Appellee's petition for reasonable attorney's fees on appeal are allowed in the sum of Two Hundred Fifty Dollars ($250.00) and appellee shall recover his costs.
Affirmed as to the finding of patent infringement, and reversed as to the finding of unfair competition.
1 The transparent outer coat of the eyeball that covers the colored iris and the pupil. Its extension over the white of the eye is known as the sclera.
2 See. e.g., Volle Patent No. 722,059, issued March 3, 1903.
3 The circular protruding margin between the iris and the white of the eye or the sclera.
4 See footnote 1.
5 $575.00 total.
6 Cuno Engineering Corp. v. Automatic Devices Corp., 1941, 314 U.S. 84, 91, 62 S.Ct. 37, 86 L.Ed. 58.
7 Title 35 U.S.C.A. § 33, now §§ 111, 112.
8 Citing Nestle-Le Mur Co. v. Eugene, 6 Cir., 1932, 55 F.2d 854.
9 Record on Appeal, p. 243: Patent No. 2,510,438: Claim 1: 'A contact lens applicable to the human eye comprising a concavo-convex lens formed of light-transmitting material having a marginal size smaller than the limbus portion of the eye to which it is applicable but larger than the maximum iris opening, said lens having a radius of curvature on its concave side slightly greater than the radius of curvature of the cornea to which it is applied so that radially from the center of the lens there will be a small but gradually increasing clearance for the entry of natural eye fluids between the lens and the cornea, said lens being ground to correct for visual deficiency.' Claim 2: 'A contact lens applicable to the human eye comprising a concavo-convex lens formed of light transmitting material having a marginal size smaller than the limbus portion of the eye to which it is applicable but larger than the maximum iris opening, said lens having a radius of curvature on its concave side slightly greater than the radius of curvature of the cornea to which it is applied so that radially from the center of the lens there will be a small but gradually increasing clearance for the entry of natural eye fluids between the lens and the cornea, said lens being ground to correct for visual deficiency and having a bevel at its marginal edges on the concave side thereof.'
10 Rule 52(a), Federal Rules of Civil Procedure, Title 28 U.S.C.A.; United States v.
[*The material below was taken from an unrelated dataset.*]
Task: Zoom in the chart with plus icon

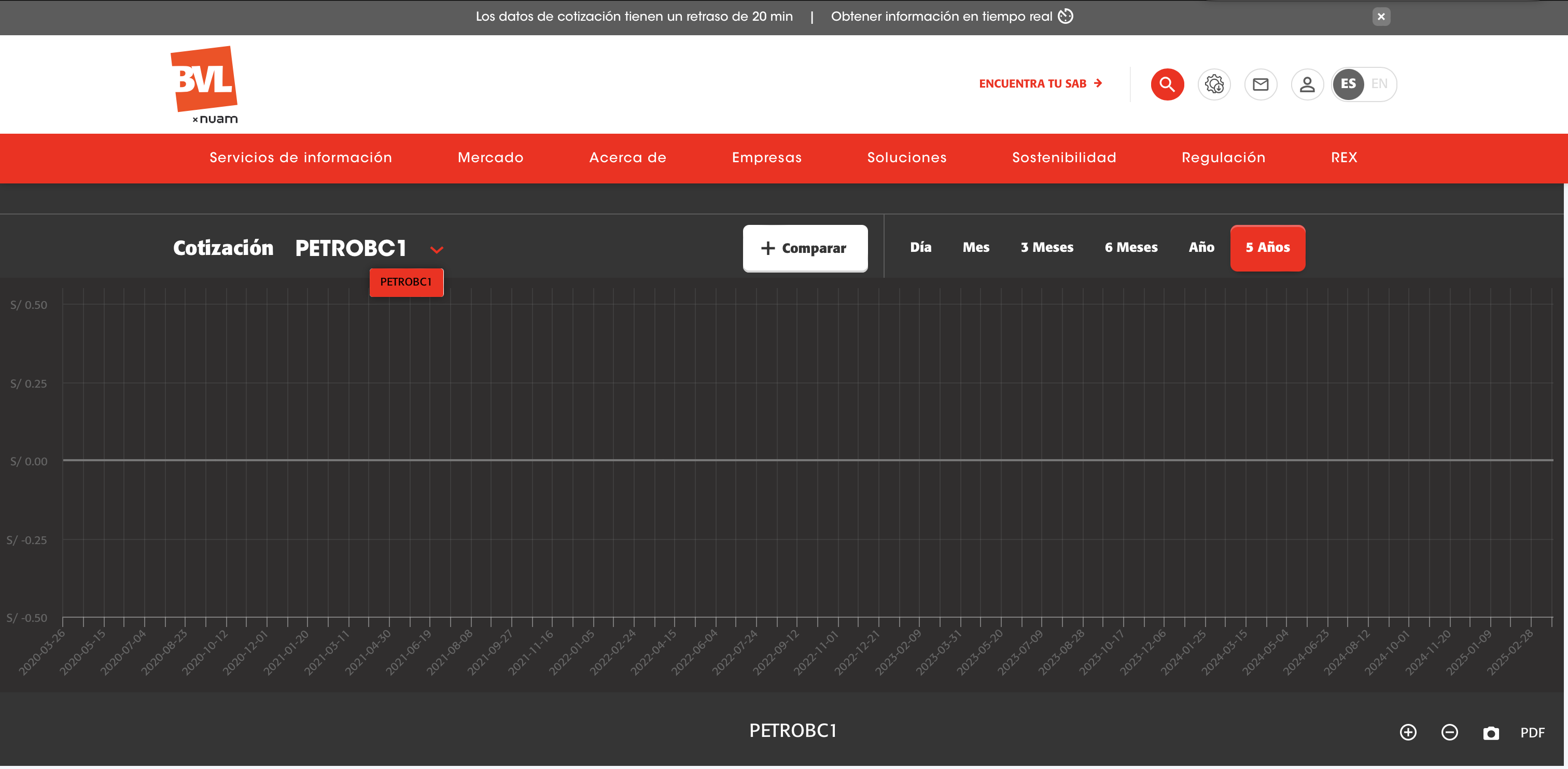Action: pyautogui.click(x=1408, y=732)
United States Gypsum Co., 1948, 333 U.S. 364, 68 S.Ct. 525, 92 L.Ed. 746; Refrigeration Engineering v. York Corp., 9 Cir., 1948, 168 F.2d 896, 899.
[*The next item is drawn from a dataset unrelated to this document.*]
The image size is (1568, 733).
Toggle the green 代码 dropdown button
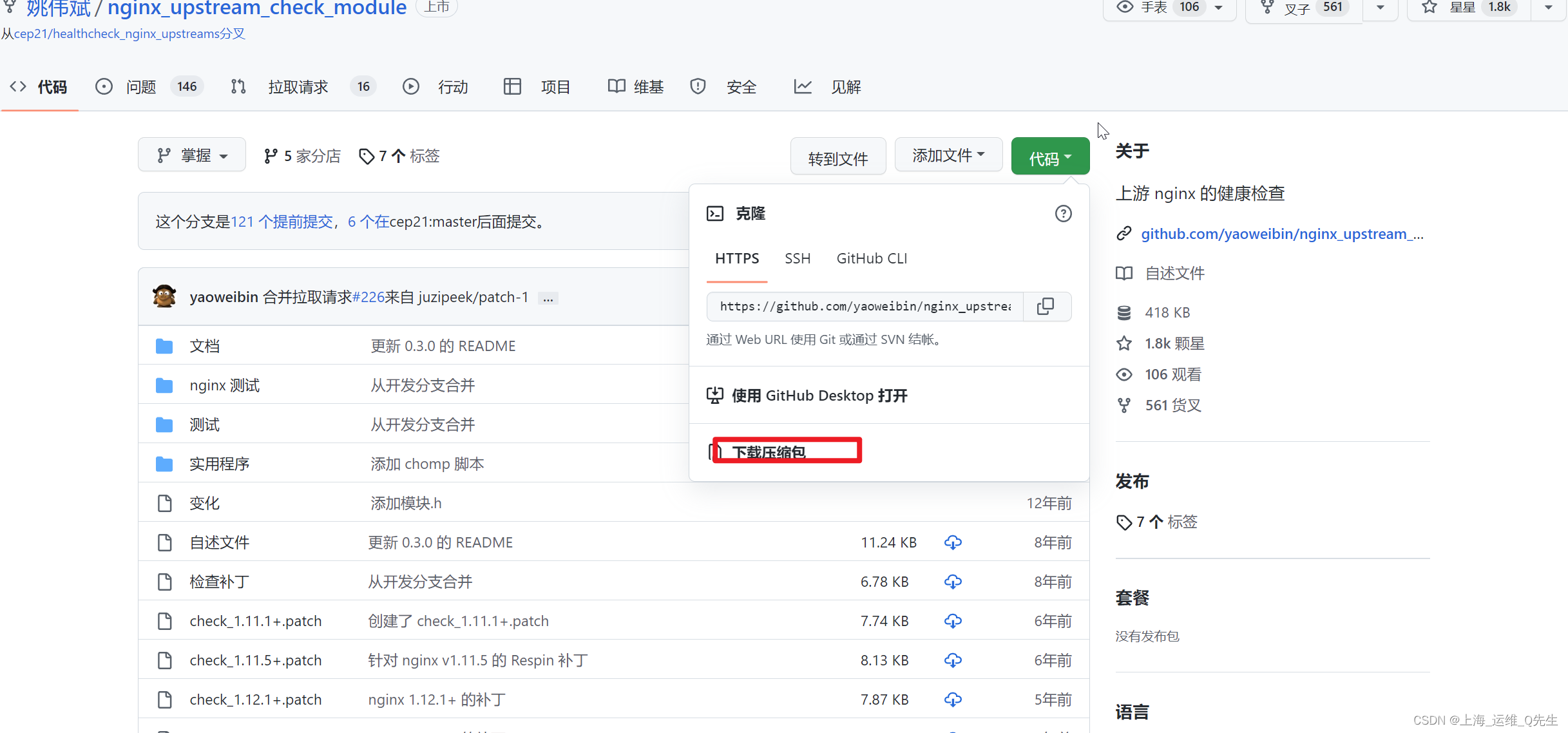point(1050,158)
11 Published by Chilton Co., Hiladelphia, Pa., 1942; pages 370 to 373, and 129 and 130.
12 Keratoconus: conical protrusion of the cornea.
13 Trabon Engineering Corp. v. Dirkes, 6 Cir., 1943, 136 F.2d 24. See, also, Motor Improvements v. General Motors Corp., 1931, 6 Cir., 49 F.2d 543.
14A See Rule 12(h), Federal Rules of Civil Procedure, Title 28 U.S.C.A.; Baker v. Dean, 9 Cir., 1935, 80 F.2d 658, 660; Oxnard Canners, Inc., v. Bradley, 9 Cir., 1952, 194 F.2d 655, 659; Patent & Licensing Corp. v. Olsen, 2 Cir., 1951, 188 F.2d 522, 525; but cf. Nachman Spring-Filled Corp. v. Kay Mfg. Co., 2 Cir., 1943, 139 F.2d 781, 783.
15 Title 35 U.S.C.A. § 70, ' * * * The court may in its discretion award reasonable attorney's fees to the prevailing party upon the entry of judgment on any patent case.' Cf. new § 285.
15A Montgomery Ward & Co., v. Duncan, 1940, 311 U.S. 243, 253, 254, 61 S.Ct. 189, 85 L.Ed. 147; Marshall's U.S. Auto Supply v. Cashman, 10 Cir., 1940, 111 F.2d 140, 141.
16 See 150 A.L.R.note, 1067, 1075 et seq.